Emilia PLATER (1806-1831) Politique – Pologne

Comtesse polono-lituanienne, héroïne de l’insurrection de novembre 1830 contre l’Empire russe, elle est passée à la postérité comme la « Jeanne d’Arc de la Pologne ». Née à Vilnius et élevée dans un manoir de Livonie au culte des héroïnes — elle vénérait Jeanne d’Arc et la capitaine grecque Bouboulina —, elle reçoit une éducation peu commune pour une demoiselle de son rang : équitation, tir, escrime.

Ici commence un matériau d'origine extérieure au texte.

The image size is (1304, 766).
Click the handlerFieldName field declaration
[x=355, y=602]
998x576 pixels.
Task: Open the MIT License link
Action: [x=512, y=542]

Quand l’insurrection contre l’occupant russe gagne la Lituanie au printemps 1831, elle a vingt-quatre ans : elle coupe ses cheveux, endosse l’uniforme et lève à ses frais une troupe de plusieurs centaines d’insurgés — fantassins, cavaliers et paysans armés de faux — qu’elle mène au combat. Son courage au feu lui vaut le grade de capitaine à la tête d’une compagnie du 25e régiment d’infanterie : aucune femme n’avait porté un tel grade dans l’armée polonaise. À l’effondrement de l’insurrection, elle refuse la reddition et tente de gagner Varsovie à travers les forêts pour continuer la lutte ; épuisée par les marches et la fièvre, elle meurt le 23 décembre 1831, à vingt-cinq ans. Le grand poète Mickiewicz l’immortalise aussitôt dans « La Mort du colonel » ; son visage ornera les billets polonais, et un régiment féminin portera son nom pendant la Seconde Guerre mondiale. Pologne, Lituanie, Lettonie et Biélorussie se disputent aujourd’hui encore l’honneur de cette héroïne commune.